The double-digit compound growth rate year after year has improved the international status of local companies, but also brought blind optimism and overconfidence, as well as the inevitable inflection point. The rapid development of more than 20 years is very abnormal, and it is even more abnormal to get used to it. As far as Huawei is concerned, if someone asks Ren Zhengfei, "Mr. Ren, how much have you grown this year", everyone will definitely say that this person is crazy; but to "Huawei has no success, only growth", why are so many people applauding? Woolen cloth? "No success" reflects Ren Zhengfei's low-key and cautiousness, which may be the reason for Huawei's success; "only growth" is shocking: when people stop growing, how can a company grow infinitely?

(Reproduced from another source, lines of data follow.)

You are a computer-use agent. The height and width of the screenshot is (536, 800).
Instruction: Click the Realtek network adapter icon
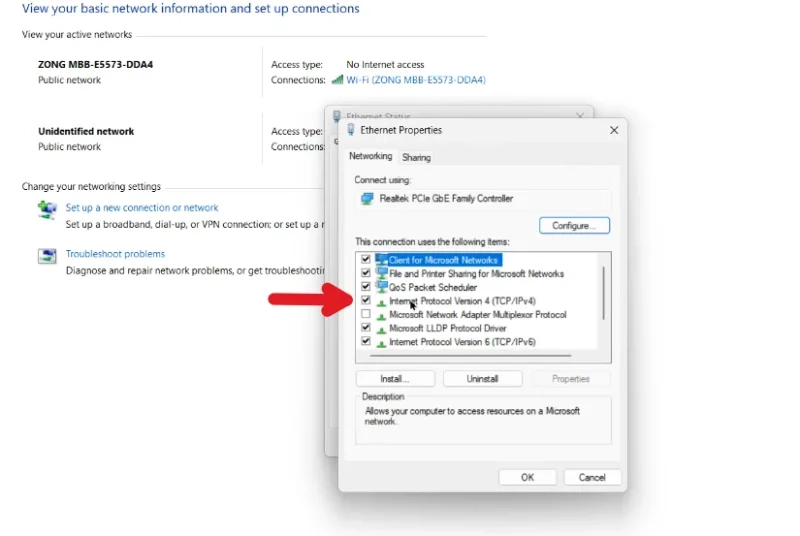[x=367, y=199]
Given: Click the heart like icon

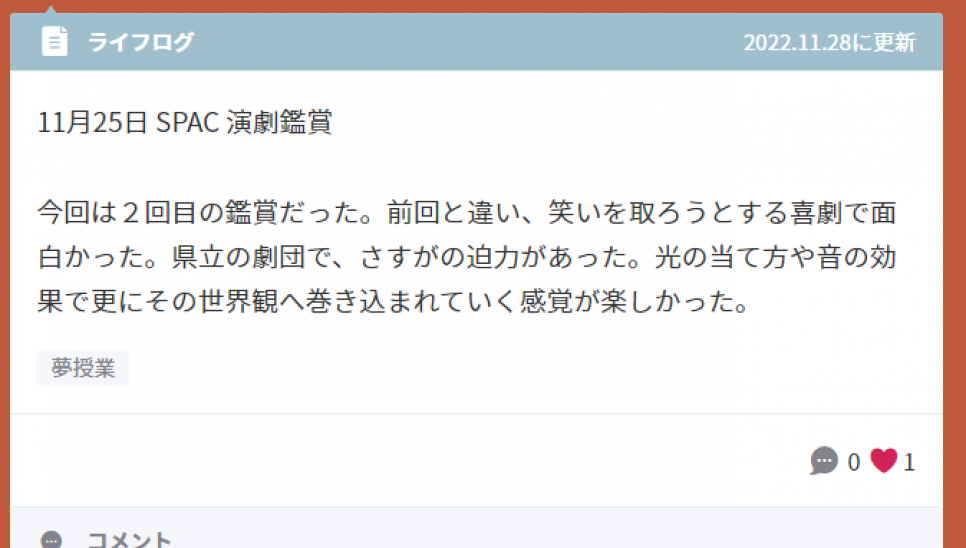Looking at the screenshot, I should [883, 461].
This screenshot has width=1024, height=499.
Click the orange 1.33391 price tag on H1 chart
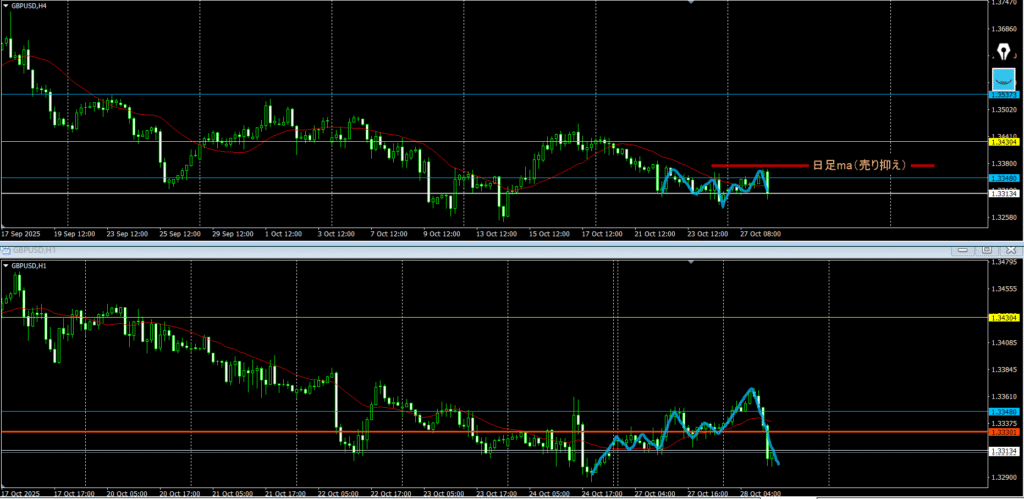pos(1003,432)
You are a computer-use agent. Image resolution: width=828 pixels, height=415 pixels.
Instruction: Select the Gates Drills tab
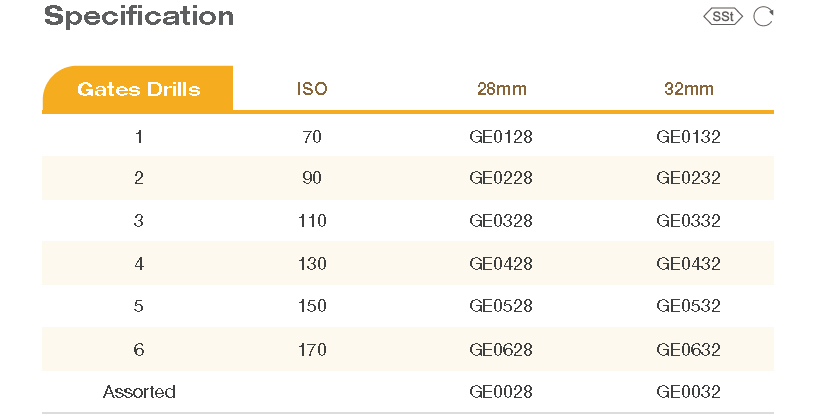(x=138, y=89)
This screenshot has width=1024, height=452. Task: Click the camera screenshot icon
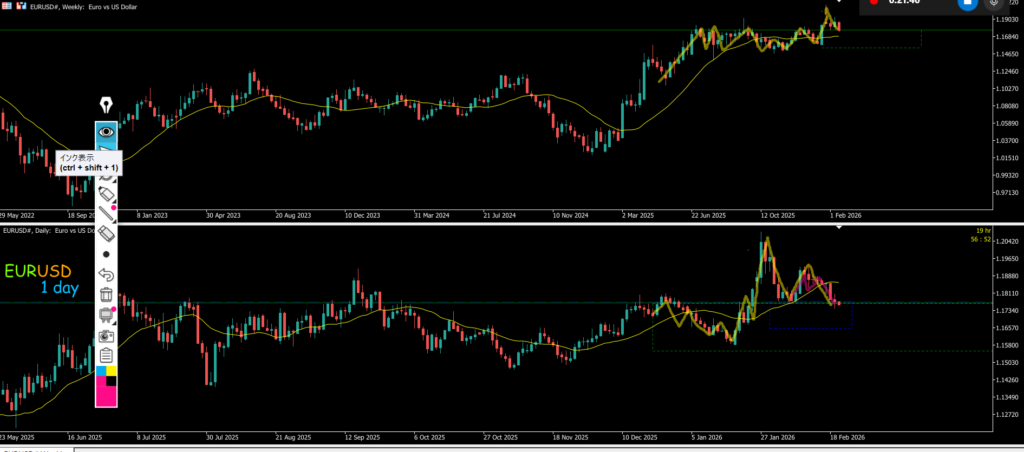tap(106, 336)
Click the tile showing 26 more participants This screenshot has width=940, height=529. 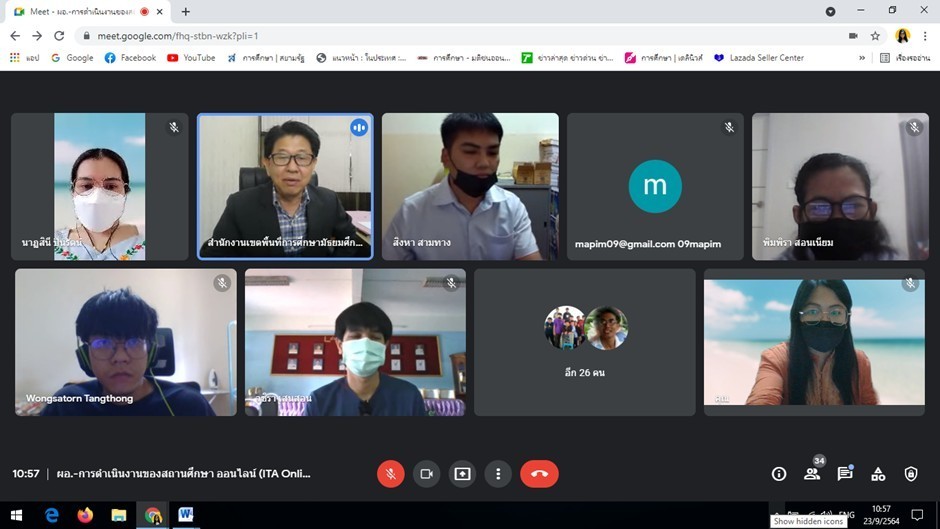[585, 342]
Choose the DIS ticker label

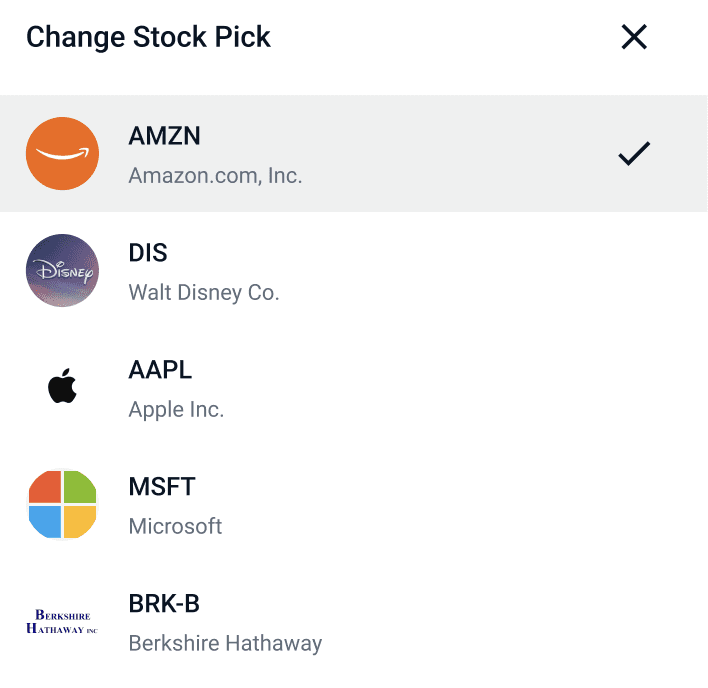tap(148, 253)
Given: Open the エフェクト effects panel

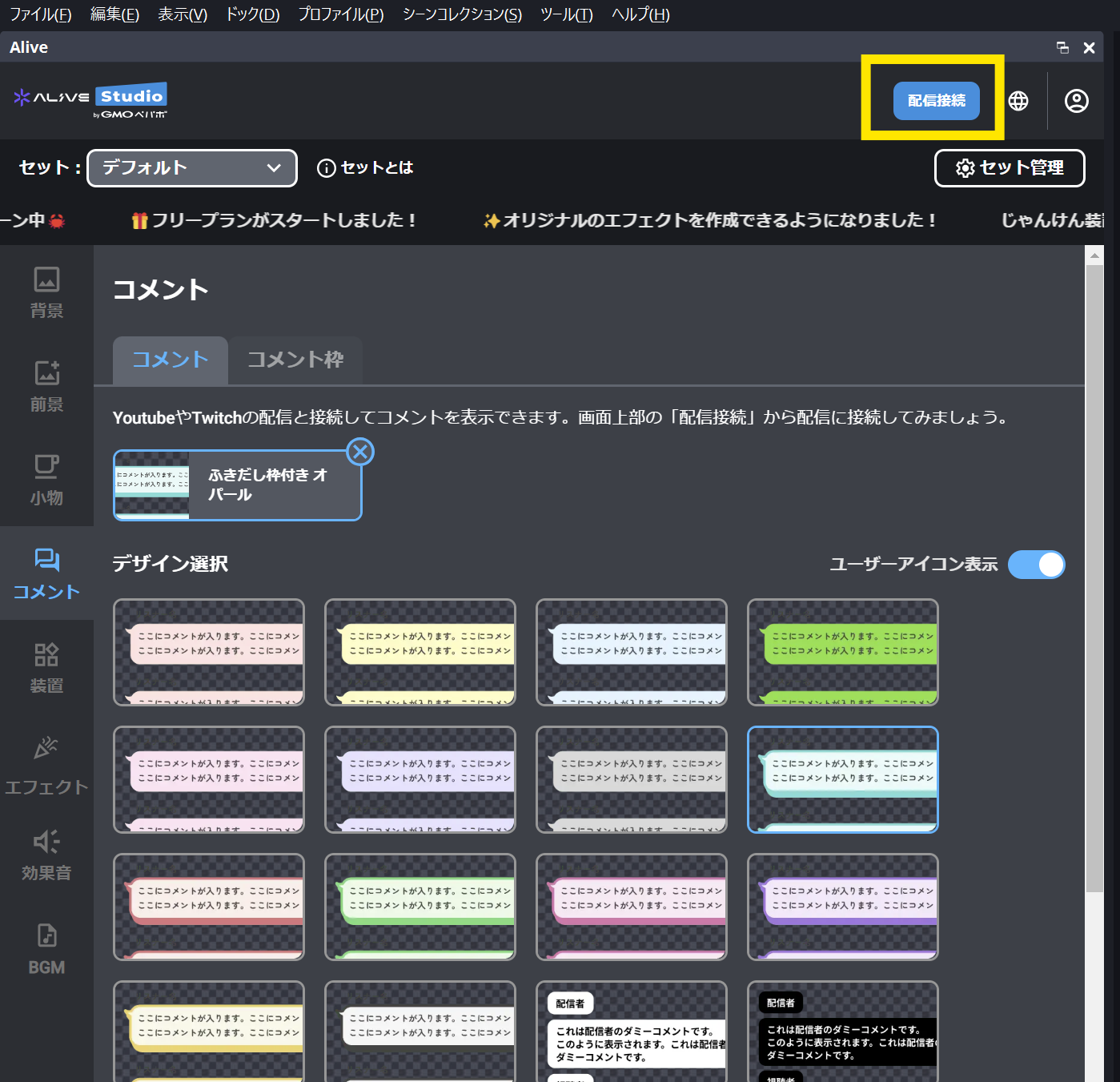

Over the years, local companies have always been troubled by their youth, aiming to catch up with overseas competitors; in fact, how many people realize that while surpassing their competitors, they are also middle-aged, and their scale is getting bigger and bigger. Fast to deal with low growth, no growth or even negative growth and other problems that have plagued competitors for many years. Just like Zhenhua Heavy Industry at the moment: the high-speed growth strategy leads to over-investment, and the over-investment leads to high depreciation of fixed assets. With the decline in revenue since the financial crisis, the cost problem is like a stone out of the water, causing the company's first since its establishment. degree of loss. Now that the business is so big, the company's operations are inefficient, and fixed costs are high, even though revenue has returned to pre-crisis levels, Zhenhua still has a long way to go to return to profitability.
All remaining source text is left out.